· Primera lectura: 2 Mac., 7, 1-2, 9-14. Dios mismo nos resucitará.
· Salmo. 16, 1. 5-6, 8b y 15R. “Al despertar me saciará de tu semblante”.
· II Tes., 2, 15-3,5: “… Dios nos ha regalado… una gran esperanza”.
· Lc 20, 27-38: Dios es un Dios de vivos…”
Las lecturas de este domingo trigésimo segundo nos invitan a profundizar una vez más en el don maravilloso de la vida; y eso, desde dos perspectivas de resurrección que se revelan con una carga evangélica de densidad fecunda y enormemente profética; es decir, a la luz del Dios de la vida que resucita a su Hijo y nos resucita a nosotros. Entender la sed divina de que el hombre viva no es difícil, pero puede resultar muy complicado, pues apela a nuestro esfuerzo y talante de cristianos coherentes y comprometidos.
El mensaje de este domingo es claro: ante todo nuestro Dios no invita a ser testigos de la vida, de la pasión por la vida, del encanto de la vida, de la lucha por la vida. Y esto lo podemos hacer de dos formas. Primero denunciando, con nuestra palabra las dinámicas de muerte, como la violencia, la agresividad, el egoísmo, el odio, la codicia y avaricia generadoras de desigualdades hirientes y chirriantes que generan muerte y miseria, hambre y desolación; o las violaciones de los derechos humanos en todas sus formas, las guerras, los campos de concentración, las penas de muerte, la destrucción de la vida iniciada en el seno materno o la provocación artificial de la muerte en el estadio final de la vida terrena.

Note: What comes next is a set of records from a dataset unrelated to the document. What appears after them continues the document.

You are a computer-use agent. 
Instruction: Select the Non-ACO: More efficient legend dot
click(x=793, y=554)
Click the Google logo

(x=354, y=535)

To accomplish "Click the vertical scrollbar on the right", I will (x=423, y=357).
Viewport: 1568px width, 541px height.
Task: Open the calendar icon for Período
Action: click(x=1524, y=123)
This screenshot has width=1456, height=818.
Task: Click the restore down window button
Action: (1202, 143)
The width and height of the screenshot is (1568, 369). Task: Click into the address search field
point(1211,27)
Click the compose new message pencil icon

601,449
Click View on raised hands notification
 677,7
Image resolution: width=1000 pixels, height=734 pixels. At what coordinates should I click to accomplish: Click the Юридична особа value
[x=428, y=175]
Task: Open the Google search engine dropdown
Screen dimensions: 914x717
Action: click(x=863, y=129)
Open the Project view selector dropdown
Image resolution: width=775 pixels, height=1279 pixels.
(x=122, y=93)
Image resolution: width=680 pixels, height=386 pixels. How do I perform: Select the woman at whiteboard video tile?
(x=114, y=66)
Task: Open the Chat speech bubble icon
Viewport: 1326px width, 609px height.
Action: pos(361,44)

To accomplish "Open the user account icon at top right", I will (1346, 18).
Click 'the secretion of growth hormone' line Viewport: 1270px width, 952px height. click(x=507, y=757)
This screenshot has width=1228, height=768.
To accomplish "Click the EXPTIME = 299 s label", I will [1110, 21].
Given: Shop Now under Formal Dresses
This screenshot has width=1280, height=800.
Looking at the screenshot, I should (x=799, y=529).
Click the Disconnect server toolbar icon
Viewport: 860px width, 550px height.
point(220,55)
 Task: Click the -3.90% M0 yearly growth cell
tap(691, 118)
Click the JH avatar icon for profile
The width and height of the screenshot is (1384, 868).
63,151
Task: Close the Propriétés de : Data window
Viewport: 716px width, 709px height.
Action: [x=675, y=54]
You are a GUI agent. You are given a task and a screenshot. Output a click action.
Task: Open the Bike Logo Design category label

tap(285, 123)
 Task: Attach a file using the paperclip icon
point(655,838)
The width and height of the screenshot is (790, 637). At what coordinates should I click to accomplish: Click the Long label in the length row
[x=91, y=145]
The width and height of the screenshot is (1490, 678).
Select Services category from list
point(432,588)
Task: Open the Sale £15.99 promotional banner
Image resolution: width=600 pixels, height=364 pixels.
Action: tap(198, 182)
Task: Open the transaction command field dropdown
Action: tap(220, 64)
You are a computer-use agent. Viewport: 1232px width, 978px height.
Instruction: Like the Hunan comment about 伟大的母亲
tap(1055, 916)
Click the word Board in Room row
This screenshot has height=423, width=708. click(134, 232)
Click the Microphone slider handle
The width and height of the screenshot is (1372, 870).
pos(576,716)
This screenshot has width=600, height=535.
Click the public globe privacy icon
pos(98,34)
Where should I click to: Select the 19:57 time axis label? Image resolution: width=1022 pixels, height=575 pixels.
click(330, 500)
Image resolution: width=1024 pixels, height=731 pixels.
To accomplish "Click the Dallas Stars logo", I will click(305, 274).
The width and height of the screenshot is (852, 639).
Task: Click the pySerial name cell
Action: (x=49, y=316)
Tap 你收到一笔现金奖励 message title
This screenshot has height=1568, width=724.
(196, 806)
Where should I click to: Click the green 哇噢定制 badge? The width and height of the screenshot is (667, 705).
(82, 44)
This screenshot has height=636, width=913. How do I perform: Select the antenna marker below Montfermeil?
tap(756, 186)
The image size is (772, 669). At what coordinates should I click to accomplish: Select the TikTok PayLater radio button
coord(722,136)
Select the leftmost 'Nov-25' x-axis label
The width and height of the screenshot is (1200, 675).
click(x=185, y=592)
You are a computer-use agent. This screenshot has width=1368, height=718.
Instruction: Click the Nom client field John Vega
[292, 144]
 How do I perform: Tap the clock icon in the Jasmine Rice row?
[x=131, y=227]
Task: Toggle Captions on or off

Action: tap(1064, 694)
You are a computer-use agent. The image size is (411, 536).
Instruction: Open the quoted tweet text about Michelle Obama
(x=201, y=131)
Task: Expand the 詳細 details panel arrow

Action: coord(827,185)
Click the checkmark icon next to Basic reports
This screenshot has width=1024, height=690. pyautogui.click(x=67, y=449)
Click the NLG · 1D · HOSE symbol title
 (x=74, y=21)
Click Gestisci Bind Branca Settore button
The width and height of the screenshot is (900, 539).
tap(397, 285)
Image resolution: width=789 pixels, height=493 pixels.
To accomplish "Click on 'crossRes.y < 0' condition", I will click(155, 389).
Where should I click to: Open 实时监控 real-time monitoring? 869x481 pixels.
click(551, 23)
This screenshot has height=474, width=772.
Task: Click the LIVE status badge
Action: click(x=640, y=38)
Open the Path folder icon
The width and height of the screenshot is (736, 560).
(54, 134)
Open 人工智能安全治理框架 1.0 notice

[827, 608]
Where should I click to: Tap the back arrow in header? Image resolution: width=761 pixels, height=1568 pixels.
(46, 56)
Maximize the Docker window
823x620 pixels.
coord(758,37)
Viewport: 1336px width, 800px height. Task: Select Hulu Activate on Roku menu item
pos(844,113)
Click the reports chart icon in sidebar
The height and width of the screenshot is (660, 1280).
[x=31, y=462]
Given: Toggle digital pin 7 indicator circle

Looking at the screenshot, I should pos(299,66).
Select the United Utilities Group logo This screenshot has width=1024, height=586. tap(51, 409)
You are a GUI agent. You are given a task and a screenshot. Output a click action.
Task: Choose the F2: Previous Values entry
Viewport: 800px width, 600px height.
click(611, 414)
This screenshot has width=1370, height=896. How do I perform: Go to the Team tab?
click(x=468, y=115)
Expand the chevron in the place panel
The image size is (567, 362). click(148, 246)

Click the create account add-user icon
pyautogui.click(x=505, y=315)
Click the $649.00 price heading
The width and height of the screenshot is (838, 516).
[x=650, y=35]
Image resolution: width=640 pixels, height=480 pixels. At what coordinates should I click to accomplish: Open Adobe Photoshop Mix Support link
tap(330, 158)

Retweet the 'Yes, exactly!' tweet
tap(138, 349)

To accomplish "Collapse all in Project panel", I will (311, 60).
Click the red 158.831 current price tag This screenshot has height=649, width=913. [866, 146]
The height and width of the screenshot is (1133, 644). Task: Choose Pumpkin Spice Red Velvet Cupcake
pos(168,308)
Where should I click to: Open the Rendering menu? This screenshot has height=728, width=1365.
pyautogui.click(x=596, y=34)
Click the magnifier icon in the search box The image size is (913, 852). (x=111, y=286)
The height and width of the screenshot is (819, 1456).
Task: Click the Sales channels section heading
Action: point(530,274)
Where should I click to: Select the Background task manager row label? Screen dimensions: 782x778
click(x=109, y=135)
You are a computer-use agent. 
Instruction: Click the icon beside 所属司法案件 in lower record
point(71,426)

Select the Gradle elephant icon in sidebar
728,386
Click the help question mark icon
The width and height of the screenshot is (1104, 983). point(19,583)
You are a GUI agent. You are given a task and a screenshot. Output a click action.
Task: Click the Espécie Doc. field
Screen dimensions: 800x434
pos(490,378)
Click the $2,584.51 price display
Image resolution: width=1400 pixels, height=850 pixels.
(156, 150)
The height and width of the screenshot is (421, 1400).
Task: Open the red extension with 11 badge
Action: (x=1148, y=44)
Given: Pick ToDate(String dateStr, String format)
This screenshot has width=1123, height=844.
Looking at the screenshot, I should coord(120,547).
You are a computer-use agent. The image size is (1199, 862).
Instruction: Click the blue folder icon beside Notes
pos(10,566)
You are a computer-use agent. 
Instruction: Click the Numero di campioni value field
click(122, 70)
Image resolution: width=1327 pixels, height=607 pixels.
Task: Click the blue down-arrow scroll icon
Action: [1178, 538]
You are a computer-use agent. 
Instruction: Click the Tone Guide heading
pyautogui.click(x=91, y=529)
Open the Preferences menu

Pero también el Señor nos invita a ser testigos de esperanza con nuestra vida, con nuestro ejemplo; el cristiano, al mismo tiempo que denuncia, anuncia el mensaje del evangelio de la vida, el amor sin condiciones, sin excepciones, sin exclusividades; sin distinciones de raza, nacionalidad, o cultura, fomentando el respeto, la dignidad, la solidaridad, la cercanía, la compasión y la misericordia.
De esta forma asume, desde su condición de bautizado, el morir a todo lo que signifique pecado contra Dios y contra el hombre; y así también resucita a una vida nueva acorde con ejemplo y la palabra de Jesús a través de una relación con Dios basada en el amor, necesariamente extendida a todo ser humano en términos de fraternidad.
Con este talante y en esta experiencia de vida evangélica el cristiano, su vida, se convierte en el instrumento más formidable para instaurar el Reino de Dios allá donde vaya y se encuentre; desde ese talante expresa con su vida que Dios es amor, que el Dios de Abraham, Isaac y Jacob, el tuyo y mío, el Dios que vivifica, es el Dios vivo en el que confía; con esa actitud testimonia que, después de esta vida perecedera, resucita para siempre a un existencia de luz y gloria; desde esa vivencia entiende que esa resurrección final se adelanta ya en nuestra condición de personas a través del bautismo en una vida transformada en tarea de muerte al pecado y a una resurrección a la gracia, a Cristo, al amor.
Esta afirmación evangélica debería bastar para definir la actitud y el talante cristiano en un contexto sociológico como el que nos toca vivir hoy, y que tiene características algo o muy contradictorias.
La pasión de vivir: siempre ha existido un instinto y un ansia de vida imborrable en lo más profundo del corazón humano; pasión y vivencia que condiciona las más importantes iniciativas y dinámicas presente de formas diferentes a lo largo de la historia humana. Los esfuerzos científicos, a través de la medicina, y las innumerables iniciativas de asistencia social.
Es innegable que son muchos los que se dedican de una forma u otra a iniciativas sociológicas y caritativas de gran envergadura humana que tiene como destinatarios privilegiados a los más pobres, los más desprotegidos, los más débiles y los más expuestos. Pero también es verdad que esta categoría de hermanos representan a la clase más golpeada por la pobreza, la segregación, la discriminación, la violencia y la muerte, algo absolutamente contrario a la enseñanza de Dios que se apasiona por la vida del hombre, haciendo de ella su gloria y su enseña.
Pues bien, las lecturas de hoy son un canto a la vida, después de la muerte, pero también como actitud personal de cada uno hacia los demás: la no nacida, la inocente, la que se destruye, se banaliza, por ley o por la ley particular de cada uno… El Dios de la vida.